ポジショニングは、会社組織や商品そのもののポジショニングのみならず、「人のポジショニング」としても考えることが可能です。

例えば、
あなたが、サービス業、職人系などのお仕事で、スキル・能力・経験値などをもとに「ポジショニング」する場合は、上図のマトリックスのように、ある分析要素を踏まえ、どのポジションにいるのかを確認する、あるいは空いているポジションを見つけて、そこを狙っていくということが可能です。

ポジショニングは重要なプロセスになります。

理由は‥‥

「ポジショニング」によって左右されること

があるからです。

次の各プロセスに影響を及ぼすとともに、個人の所得や人間関係なども大きく左右されることがあります。

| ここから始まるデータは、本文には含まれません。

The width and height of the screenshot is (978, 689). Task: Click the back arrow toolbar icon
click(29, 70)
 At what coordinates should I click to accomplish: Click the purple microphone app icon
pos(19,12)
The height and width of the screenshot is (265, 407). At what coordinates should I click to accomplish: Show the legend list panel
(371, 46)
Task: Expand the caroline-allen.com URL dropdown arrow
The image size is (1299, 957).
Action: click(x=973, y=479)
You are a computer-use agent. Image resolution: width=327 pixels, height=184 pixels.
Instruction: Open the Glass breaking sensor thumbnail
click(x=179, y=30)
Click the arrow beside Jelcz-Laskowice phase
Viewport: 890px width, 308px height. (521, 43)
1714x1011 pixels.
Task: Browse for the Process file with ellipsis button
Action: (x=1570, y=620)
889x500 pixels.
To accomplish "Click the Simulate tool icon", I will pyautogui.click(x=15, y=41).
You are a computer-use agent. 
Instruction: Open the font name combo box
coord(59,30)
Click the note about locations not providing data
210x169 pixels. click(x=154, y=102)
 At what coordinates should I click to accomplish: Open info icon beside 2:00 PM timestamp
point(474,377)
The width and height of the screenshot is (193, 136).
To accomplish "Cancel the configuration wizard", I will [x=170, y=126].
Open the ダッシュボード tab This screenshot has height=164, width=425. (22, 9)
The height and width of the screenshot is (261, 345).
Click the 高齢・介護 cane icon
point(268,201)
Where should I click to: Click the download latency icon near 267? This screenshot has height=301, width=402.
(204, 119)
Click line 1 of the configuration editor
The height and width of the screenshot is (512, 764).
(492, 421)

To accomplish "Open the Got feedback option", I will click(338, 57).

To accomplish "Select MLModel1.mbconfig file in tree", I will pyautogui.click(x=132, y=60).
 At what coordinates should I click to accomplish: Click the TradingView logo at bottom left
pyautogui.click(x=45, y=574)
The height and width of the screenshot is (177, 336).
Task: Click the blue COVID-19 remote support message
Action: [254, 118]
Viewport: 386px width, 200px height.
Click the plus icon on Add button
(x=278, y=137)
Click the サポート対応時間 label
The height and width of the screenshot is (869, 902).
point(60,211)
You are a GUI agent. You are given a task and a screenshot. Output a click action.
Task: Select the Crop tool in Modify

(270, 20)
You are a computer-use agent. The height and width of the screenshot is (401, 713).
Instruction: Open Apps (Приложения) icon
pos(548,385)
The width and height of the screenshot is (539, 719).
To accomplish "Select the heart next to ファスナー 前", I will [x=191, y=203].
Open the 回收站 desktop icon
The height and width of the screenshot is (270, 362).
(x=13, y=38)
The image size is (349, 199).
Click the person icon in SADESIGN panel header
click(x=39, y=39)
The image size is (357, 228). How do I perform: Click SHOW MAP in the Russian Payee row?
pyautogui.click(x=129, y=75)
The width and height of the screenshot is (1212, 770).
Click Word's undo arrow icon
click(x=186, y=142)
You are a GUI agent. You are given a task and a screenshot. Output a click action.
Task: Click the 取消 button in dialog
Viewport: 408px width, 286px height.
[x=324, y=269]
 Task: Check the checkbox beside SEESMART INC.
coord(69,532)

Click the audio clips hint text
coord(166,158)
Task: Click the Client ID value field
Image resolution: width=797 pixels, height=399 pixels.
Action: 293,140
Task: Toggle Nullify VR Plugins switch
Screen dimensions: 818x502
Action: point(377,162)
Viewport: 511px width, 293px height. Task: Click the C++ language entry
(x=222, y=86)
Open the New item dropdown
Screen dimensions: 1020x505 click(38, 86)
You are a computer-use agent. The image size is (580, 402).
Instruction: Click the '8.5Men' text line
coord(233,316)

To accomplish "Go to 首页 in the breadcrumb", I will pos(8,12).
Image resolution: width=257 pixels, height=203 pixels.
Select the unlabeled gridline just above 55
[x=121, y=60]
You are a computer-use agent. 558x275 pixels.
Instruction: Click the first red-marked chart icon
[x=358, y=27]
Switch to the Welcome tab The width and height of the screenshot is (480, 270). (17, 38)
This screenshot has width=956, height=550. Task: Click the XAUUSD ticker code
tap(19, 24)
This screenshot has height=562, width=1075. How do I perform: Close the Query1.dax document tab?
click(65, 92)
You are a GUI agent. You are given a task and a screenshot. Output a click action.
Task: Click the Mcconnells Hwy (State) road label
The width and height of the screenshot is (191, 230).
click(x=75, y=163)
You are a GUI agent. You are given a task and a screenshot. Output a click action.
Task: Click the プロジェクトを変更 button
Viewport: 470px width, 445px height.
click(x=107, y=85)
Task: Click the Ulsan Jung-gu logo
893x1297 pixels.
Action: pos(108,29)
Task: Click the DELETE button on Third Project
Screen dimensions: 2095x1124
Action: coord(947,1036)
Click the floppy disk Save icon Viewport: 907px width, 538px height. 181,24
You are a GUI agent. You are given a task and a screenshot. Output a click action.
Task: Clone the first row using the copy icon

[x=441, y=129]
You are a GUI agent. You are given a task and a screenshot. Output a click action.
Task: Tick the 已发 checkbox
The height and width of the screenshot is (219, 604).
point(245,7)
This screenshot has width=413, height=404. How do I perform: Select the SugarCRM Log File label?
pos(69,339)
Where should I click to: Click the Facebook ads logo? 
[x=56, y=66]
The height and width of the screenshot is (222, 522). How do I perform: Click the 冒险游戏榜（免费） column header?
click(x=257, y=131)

ポジショニング,影響するプロセス,ブランディング,プロモーション

例えば、「ブランディング」とはどのような関連があるのでしょうか。

「ポジショニング」した位置において、他者・ターゲット(社内、市場、顧客など)が受け入れたことでラベリングされ、それにより関係性が深まると「ブランド化」されていきます。

ブランディング」は、他者による客観的評価がなければ結びつかないため、「ポジショニング」を事前に、そして確実に行なう必要があるということに言えます。

ポジショニング,影響するプロセス,ブランディング,ラベリング

では、さらに「ポジショニング」について詳しく見てみましょう。

2つの「ポジショニング」を知る

ポジショニング」には、2つの種類があります。

ポジショニング,役割,市場

役割的ポジショニング」と「市場的ポジショニングです。

一般的なポジショニングは「市場的ポジショニング」を示していることが多いようです。

市場的ポジショニング

マーケティングで通常言われている「ポジショニング」です。

どのようにポジションを取っていくのか‥‥、いくつかのパターンを参考にしながら、自身の活動の参考にしていきます。

ポジショニング・マップ

一般的に知られているのが、「ポジショニング・マップ」です。

マトリックス図による可視化で、ライバル(競合者)を意識したポジションを見極めます。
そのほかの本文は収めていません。